Planners in Adelaide, as well as many other hot cities around the world, are concerned about the heat island effect caused by the mass of heat absorbing hard surfaces and are trying to factor in a wide range of trees and green life in the urban environment to try and reduce this.  Often in the Hills we think we are not subject to the problems of the city, after all usually our temperatures are a few degrees cooler than those on the Plains.  Yet as I drive around The Hills and look at new homes and developments, I am concerned by the
dominance of the houses and hard landscaping such as pavers, concrete and retaining walls, all things which absorb heat and make the temperatures that much more extreme.  There is often a lack of trees and sometimes no lawn or instead a fake lawn (which can get just as hot as pavers, so don’t be fooled).

Sometimes the lack of trees and garden is because the blocks are smaller, or in fact, that the house has a bigger footprint on the block.  However there are still things you can do in your garden to reduce the heat around your home.  My suggestion for everyone with a sunny property, no matter where you live, no matter how big your outdoor area, no matter what the aspect, is to take a look at your space and firstly work out where you can create natural shade with an appropriately sized tree or large shrub, or vine covered pergola
or large archway.  Sometimes people create covered pergolas with tin or polycarbonate roofing, however this does not create cool shade and can in fact create a very hot space.  Secondly try to reduce or at least rationalise the amount of hard, exposed heat reflecting surfaces around your property.  Some paving for driveways and paths is necessary and practical, but huge areas of paving is simply increasing your temperature.  Also if the sun beats down on the wall of your house, work out how you can grow a suitable plant to cast shade on that wall.  It might be a tall shrub or even a climber on a mesh screen. To me, to provide relief from our harsh summers, our garden should be a lush cool oasis.

The hotter it gets in your yard, the harder it is for adjacent plants to grow, the more water they may require to get established and continue to thrive and survive, and the less likely you are to use the space in hot weather.  Going inside, the hotter it is outside your home, the more air conditioning you will need to keep your house cool, and the more likely you will have all your blinds down and curtains shut to keep out the heat.

Why have a garden at all if you shut yourself inside?

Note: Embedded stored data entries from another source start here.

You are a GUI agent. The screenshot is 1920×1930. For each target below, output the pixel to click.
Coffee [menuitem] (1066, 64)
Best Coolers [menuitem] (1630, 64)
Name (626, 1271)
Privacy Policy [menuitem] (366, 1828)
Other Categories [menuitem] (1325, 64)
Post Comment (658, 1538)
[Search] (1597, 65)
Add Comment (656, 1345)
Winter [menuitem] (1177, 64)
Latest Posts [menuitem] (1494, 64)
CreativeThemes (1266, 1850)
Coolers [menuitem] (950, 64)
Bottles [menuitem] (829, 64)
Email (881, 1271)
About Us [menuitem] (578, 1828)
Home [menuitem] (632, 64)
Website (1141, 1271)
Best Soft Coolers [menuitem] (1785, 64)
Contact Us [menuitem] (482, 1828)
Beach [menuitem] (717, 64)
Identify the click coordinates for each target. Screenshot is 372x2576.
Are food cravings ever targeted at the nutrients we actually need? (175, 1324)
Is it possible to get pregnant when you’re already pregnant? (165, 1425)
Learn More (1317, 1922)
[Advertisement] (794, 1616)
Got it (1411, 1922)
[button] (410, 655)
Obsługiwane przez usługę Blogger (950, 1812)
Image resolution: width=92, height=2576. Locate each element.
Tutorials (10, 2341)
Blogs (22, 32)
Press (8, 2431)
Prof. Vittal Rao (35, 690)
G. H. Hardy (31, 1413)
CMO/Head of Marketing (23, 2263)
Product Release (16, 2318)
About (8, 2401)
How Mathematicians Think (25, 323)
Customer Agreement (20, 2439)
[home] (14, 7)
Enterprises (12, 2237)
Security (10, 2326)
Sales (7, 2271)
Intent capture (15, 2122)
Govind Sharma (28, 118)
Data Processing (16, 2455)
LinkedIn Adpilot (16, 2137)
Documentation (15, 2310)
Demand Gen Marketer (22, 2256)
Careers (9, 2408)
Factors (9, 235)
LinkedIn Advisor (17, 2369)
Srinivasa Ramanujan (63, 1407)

So it might cost you some water to establish a garden, but it will save on your power bills, and don’t forget that a good garden increases the value of your property anyway.  In 2011, research by Husquvana, the global outdoor power products company, quantified this return on investment for Australian property owners, by stating that “Australians who invest in a well-kept garden can expect it to increase their property sale price by 12 percent”.

Now creating shade and shelter from the heat doesn’t happen overnight.  It takes a few years and mid-summer is definitely not the time to be planting.  Instead, look around your town and other areas in the Hills and look at gardens which are cool, get advice from your local nursery or garden centre, and plan to get started this autumn so in a few years’ time you can beat the heat.